What counts as a session in IZI?

A session is one continuous block of gaming time: from when a tariff is opened to when it is closed. If a client visits twice in one day, that is two sessions. One tariff equals one session, even if the client switches between devices during it.

How is Metrics different from the Load tab in Session Report?

Metrics is an aggregated summary — revenue, session count, average check, and average duration over the chosen period. Load shows how sessions are distributed across hours of the day and days of the week. Metrics tells you how much; Load tells you when.

How is average session duration calculated?

Average duration equals the total time of all closed sessions in the period divided by the number of sessions. Active (still open) sessions are excluded until they are closed.

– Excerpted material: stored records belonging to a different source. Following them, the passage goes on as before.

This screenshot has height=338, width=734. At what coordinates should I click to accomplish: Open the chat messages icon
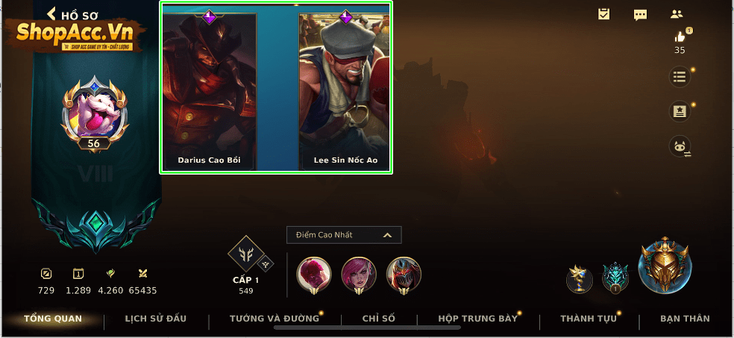click(640, 15)
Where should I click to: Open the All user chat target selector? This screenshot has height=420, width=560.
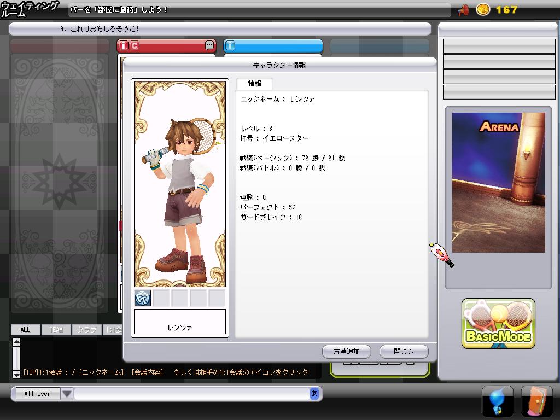(x=37, y=394)
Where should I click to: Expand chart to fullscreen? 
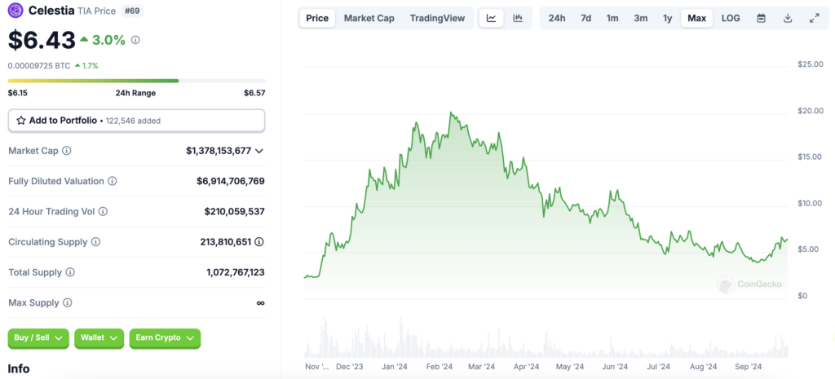pyautogui.click(x=814, y=18)
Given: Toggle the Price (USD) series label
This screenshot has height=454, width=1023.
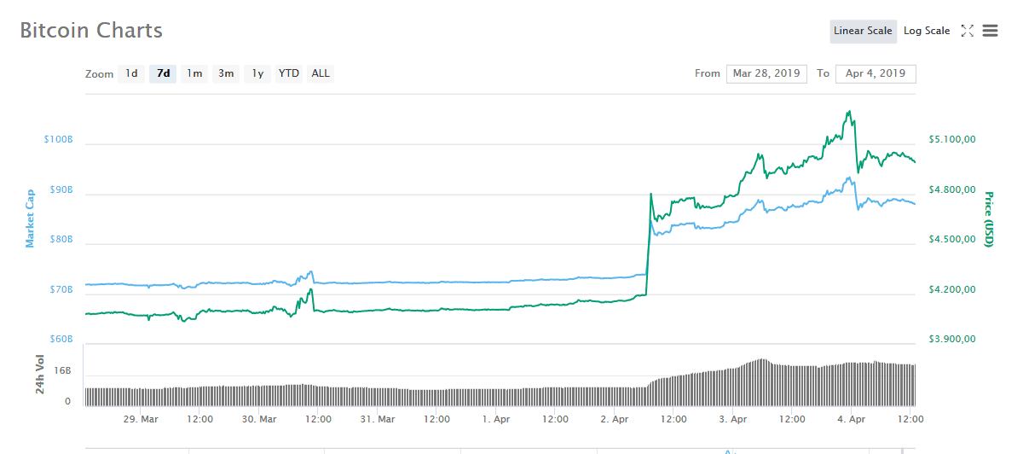Looking at the screenshot, I should tap(989, 219).
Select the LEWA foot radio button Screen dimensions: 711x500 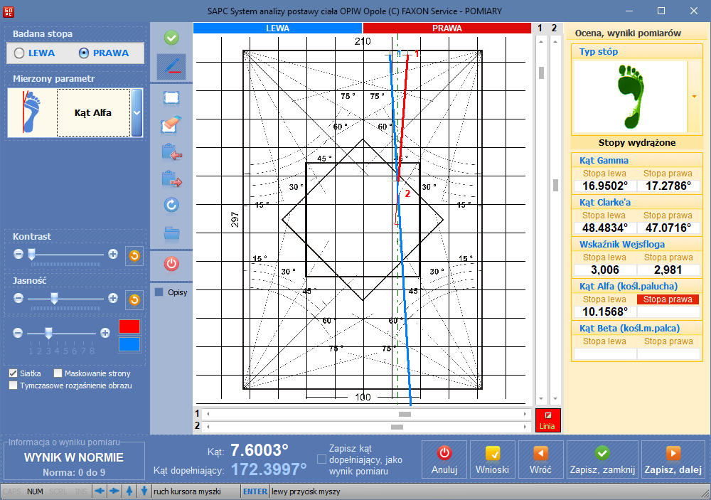19,53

Are walk-in guests without accounts included in the metrics?

Yes. All sessions — both registered clients and one-time guests without an account — are counted in total sessions and total revenue. In client breakdowns, guests appear as a separate unidentified segment.

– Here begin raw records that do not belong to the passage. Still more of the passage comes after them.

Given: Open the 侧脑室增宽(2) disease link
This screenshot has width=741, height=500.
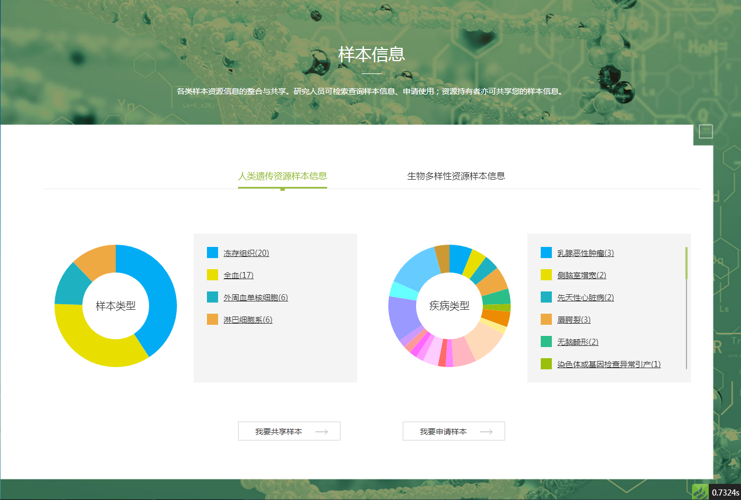Looking at the screenshot, I should (x=581, y=275).
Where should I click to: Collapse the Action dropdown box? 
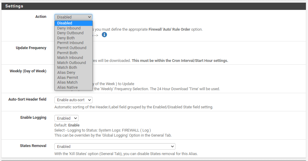point(73,17)
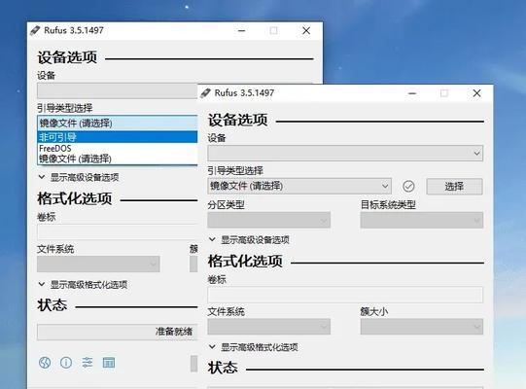The height and width of the screenshot is (389, 526).
Task: Open the 目标系统类型 dropdown
Action: 422,220
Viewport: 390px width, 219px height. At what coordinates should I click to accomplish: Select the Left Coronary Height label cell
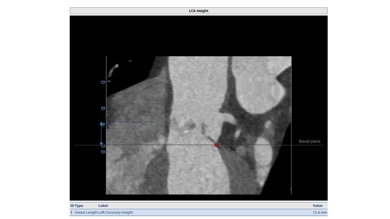[115, 213]
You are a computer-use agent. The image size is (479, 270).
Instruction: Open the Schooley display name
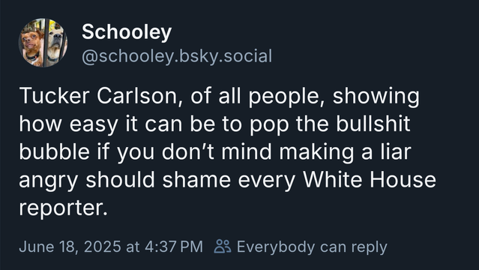127,32
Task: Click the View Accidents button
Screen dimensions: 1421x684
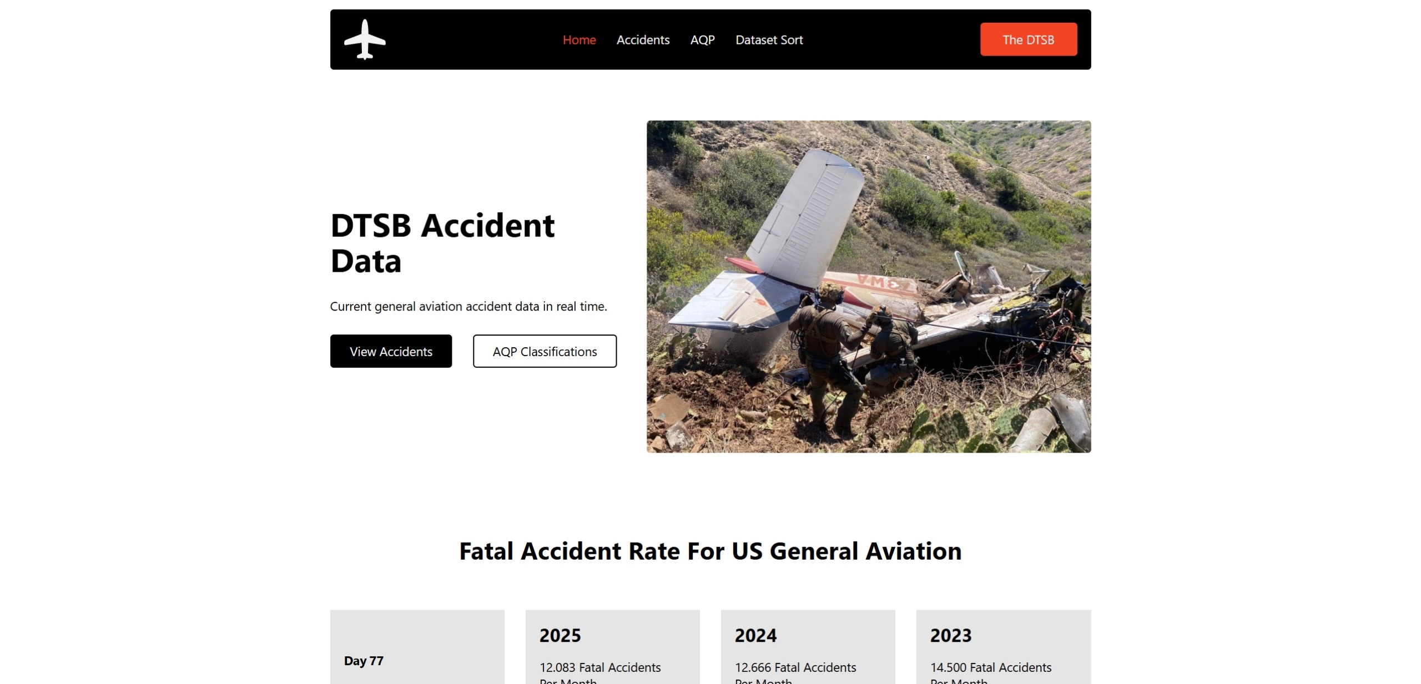Action: click(391, 351)
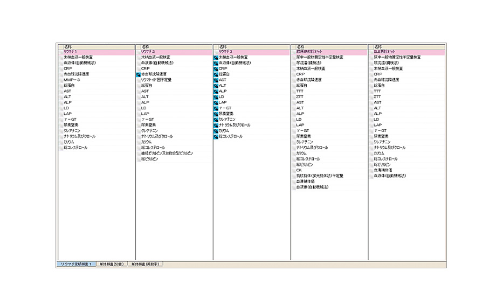Choose MMP-3 in the リウマチ1 list

[x=72, y=80]
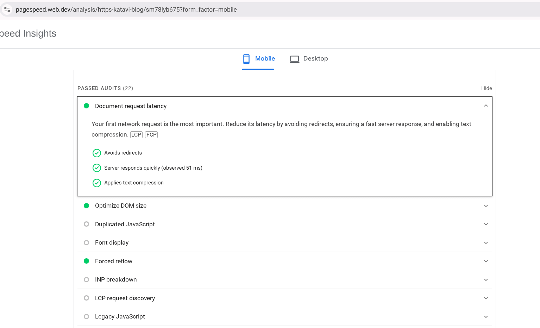Select the Mobile device icon

[x=246, y=59]
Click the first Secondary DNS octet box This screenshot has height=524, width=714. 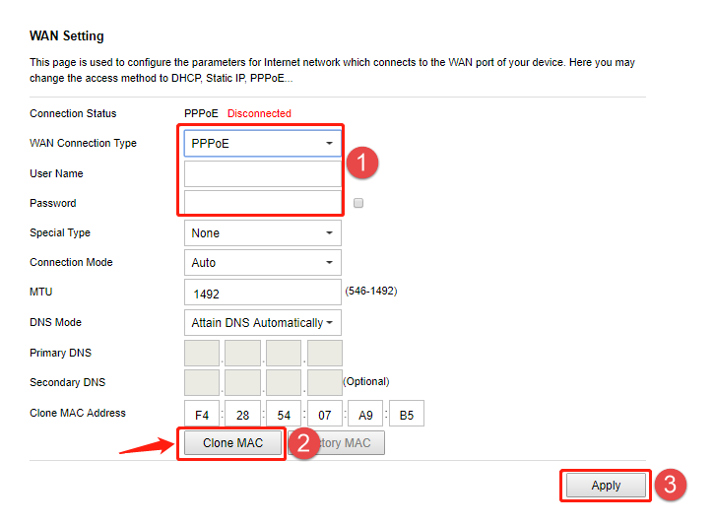pyautogui.click(x=202, y=383)
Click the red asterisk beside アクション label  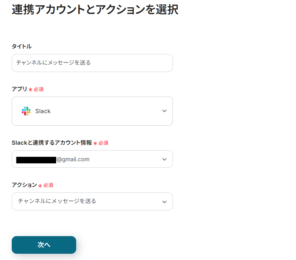(40, 186)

What does revenue per session (AOV) mean?

AOV at session level is total revenue for the period divided by number of sessions. It reflects the average value of a single visit. It rises when tariff prices increase, when clients shift to longer tariffs, or when upsells grow.

How do I find underperforming hours using the Metrics tab?

The Metrics tab gives aggregated totals, not hour-by-hour breakdown. For dead hours, use the Load or Heatmap tabs — they split data into hourly slots.

Can I export the Session Report data?

Yes. A CSV export button is in the top-right corner of the section. The file contains all metric rows for the selected period.

Sessions went up but revenue did not — what happened?

Traffic grew but revenue did not follow, which usually means clients shifted to shorter or cheaper tariffs. Compare average session duration and AOV against the previous period. If duration dropped, check the tariff mix in the Tariff Sales section.

How often should I review the Session Report Metrics?

Recommended cadence: a 5–7 minute daily check on key numbers, and a 15–20 minute weekly deep-dive. After launching a new tariff or promotion, check metrics 7 days after the start to measure the effect.